[begin Given information]

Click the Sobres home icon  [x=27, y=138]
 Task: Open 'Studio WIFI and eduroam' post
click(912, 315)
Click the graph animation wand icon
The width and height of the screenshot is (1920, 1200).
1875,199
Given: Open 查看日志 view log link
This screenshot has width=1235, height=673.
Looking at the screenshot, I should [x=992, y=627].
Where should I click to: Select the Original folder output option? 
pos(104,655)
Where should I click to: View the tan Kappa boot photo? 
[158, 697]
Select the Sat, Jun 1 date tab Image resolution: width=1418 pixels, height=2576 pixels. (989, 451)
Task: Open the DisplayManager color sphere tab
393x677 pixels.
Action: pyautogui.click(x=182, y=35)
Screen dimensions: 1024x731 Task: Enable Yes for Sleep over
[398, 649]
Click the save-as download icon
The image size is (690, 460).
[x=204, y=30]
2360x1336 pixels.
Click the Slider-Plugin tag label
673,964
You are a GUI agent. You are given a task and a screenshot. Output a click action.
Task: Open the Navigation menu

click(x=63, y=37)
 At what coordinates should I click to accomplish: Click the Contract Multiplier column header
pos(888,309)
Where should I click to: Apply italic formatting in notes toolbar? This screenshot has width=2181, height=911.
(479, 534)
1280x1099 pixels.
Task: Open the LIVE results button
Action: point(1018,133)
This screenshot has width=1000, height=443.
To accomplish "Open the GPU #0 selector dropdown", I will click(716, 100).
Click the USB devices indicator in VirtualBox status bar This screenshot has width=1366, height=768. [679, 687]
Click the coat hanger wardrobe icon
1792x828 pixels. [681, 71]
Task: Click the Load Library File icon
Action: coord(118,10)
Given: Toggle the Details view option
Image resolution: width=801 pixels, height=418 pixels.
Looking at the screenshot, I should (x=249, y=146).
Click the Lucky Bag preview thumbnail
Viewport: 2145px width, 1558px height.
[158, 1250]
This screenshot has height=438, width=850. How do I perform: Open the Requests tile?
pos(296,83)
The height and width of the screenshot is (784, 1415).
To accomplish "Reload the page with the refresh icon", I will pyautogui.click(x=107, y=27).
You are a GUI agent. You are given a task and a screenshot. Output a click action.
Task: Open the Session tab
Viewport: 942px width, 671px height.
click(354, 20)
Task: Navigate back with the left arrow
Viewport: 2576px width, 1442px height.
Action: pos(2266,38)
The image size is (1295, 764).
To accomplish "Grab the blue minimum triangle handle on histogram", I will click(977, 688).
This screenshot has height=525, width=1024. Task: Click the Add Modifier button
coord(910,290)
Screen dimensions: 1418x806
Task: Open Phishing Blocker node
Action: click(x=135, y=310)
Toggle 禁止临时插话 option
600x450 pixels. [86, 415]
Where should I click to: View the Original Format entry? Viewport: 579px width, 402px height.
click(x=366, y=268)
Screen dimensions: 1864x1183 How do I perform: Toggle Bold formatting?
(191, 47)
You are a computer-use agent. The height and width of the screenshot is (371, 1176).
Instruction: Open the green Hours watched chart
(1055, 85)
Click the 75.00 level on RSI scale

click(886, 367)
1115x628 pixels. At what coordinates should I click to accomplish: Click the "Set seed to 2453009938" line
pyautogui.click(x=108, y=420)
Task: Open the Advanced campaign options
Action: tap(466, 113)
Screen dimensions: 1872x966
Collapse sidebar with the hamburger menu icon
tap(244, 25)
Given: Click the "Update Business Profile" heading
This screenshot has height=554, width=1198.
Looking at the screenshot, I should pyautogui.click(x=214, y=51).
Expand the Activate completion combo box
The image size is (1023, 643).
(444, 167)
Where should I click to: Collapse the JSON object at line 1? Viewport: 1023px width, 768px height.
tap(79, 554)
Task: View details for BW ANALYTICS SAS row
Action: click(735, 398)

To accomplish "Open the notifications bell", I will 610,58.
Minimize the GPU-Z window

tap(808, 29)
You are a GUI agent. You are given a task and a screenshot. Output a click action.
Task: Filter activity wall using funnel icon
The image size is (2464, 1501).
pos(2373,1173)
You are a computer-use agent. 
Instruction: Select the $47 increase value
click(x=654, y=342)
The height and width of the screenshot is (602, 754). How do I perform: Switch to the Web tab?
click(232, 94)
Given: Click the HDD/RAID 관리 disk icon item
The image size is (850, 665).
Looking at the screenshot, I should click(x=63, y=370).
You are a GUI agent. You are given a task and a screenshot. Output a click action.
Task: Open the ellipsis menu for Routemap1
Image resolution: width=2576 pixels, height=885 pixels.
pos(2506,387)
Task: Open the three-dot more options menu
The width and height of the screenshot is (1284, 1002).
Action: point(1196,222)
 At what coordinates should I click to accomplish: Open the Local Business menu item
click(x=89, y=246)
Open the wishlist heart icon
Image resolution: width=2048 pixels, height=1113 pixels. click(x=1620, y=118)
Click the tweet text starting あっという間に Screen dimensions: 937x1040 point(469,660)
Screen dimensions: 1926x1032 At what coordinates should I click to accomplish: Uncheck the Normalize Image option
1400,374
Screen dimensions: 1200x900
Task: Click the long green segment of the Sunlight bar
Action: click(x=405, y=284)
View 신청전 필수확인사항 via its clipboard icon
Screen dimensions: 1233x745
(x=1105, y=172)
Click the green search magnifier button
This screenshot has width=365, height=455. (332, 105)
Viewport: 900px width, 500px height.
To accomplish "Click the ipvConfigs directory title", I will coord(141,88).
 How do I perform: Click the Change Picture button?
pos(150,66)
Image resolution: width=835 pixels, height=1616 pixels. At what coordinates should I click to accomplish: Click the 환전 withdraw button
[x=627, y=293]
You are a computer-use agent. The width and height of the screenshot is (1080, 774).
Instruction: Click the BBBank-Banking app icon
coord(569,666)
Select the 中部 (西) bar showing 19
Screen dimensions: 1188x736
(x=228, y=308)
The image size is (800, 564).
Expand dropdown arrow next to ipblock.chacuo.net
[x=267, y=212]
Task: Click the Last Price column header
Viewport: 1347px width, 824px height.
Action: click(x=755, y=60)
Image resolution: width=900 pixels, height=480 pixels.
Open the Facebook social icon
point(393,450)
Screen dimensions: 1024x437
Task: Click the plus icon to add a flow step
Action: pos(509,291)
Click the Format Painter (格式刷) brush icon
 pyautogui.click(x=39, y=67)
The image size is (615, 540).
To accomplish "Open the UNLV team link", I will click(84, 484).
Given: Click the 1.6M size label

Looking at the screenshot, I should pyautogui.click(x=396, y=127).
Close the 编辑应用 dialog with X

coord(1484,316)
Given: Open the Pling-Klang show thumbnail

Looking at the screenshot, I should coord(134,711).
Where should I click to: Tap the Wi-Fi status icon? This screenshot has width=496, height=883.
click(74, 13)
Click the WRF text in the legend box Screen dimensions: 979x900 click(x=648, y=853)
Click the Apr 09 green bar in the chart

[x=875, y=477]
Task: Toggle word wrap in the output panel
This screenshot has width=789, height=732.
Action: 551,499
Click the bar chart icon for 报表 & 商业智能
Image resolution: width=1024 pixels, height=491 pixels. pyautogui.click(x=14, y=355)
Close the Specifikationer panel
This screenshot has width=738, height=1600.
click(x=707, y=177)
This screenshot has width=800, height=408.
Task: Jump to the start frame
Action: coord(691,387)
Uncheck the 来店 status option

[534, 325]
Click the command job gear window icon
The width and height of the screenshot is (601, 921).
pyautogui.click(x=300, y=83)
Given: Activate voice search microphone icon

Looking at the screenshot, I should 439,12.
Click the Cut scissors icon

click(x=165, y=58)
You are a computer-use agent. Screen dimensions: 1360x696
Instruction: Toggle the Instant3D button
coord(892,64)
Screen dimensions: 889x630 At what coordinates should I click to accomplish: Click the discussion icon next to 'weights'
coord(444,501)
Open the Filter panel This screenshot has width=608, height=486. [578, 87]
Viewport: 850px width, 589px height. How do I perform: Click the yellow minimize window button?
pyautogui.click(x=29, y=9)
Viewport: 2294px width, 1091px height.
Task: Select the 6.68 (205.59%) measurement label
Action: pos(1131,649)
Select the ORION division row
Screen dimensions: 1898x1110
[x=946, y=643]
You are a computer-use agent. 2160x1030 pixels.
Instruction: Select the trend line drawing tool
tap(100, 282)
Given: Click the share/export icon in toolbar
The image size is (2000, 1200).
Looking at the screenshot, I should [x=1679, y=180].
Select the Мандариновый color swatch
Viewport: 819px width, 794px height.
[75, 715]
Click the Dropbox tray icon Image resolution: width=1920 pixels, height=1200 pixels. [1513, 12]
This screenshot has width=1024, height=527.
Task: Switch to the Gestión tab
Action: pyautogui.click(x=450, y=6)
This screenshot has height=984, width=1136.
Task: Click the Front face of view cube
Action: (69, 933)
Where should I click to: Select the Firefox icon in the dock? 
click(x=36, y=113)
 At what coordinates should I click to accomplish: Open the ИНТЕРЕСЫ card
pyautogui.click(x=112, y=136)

[end Given information]

» Your task
Rewrite the records starting at the line containing "This screenshot has height=525, width=1024." and ending at the line containing "tap(808, 29)", with "hamburger menu icon" replaced by "three-line menu icon" and nothing else altered.

» In response
This screenshot has height=525, width=1024. Task: Click the Add Modifier button
coord(910,290)
Screen dimensions: 1418x806
Task: Open Phishing Blocker node
Action: click(x=135, y=310)
Toggle 禁止临时插话 option
600x450 pixels. [86, 415]
Where should I click to: View the Original Format entry? Viewport: 579px width, 402px height.
click(x=366, y=268)
Screen dimensions: 1864x1183 How do I perform: Toggle Bold formatting?
(191, 47)
You are a computer-use agent. The height and width of the screenshot is (371, 1176).
Instruction: Open the green Hours watched chart
(1055, 85)
Click the 75.00 level on RSI scale

click(886, 367)
1115x628 pixels. At what coordinates should I click to accomplish: Click the "Set seed to 2453009938" line
pyautogui.click(x=108, y=420)
Task: Open the Advanced campaign options
Action: tap(466, 113)
Screen dimensions: 1872x966
Collapse sidebar with the three-line menu icon
tap(244, 25)
Given: Click the "Update Business Profile" heading
This screenshot has height=554, width=1198.
Looking at the screenshot, I should pyautogui.click(x=214, y=51).
Expand the Activate completion combo box
The image size is (1023, 643).
(444, 167)
Where should I click to: Collapse the JSON object at line 1? Viewport: 1023px width, 768px height.
tap(79, 554)
Task: View details for BW ANALYTICS SAS row
Action: click(735, 398)

To accomplish "Open the notifications bell", I will 610,58.
Minimize the GPU-Z window

tap(808, 29)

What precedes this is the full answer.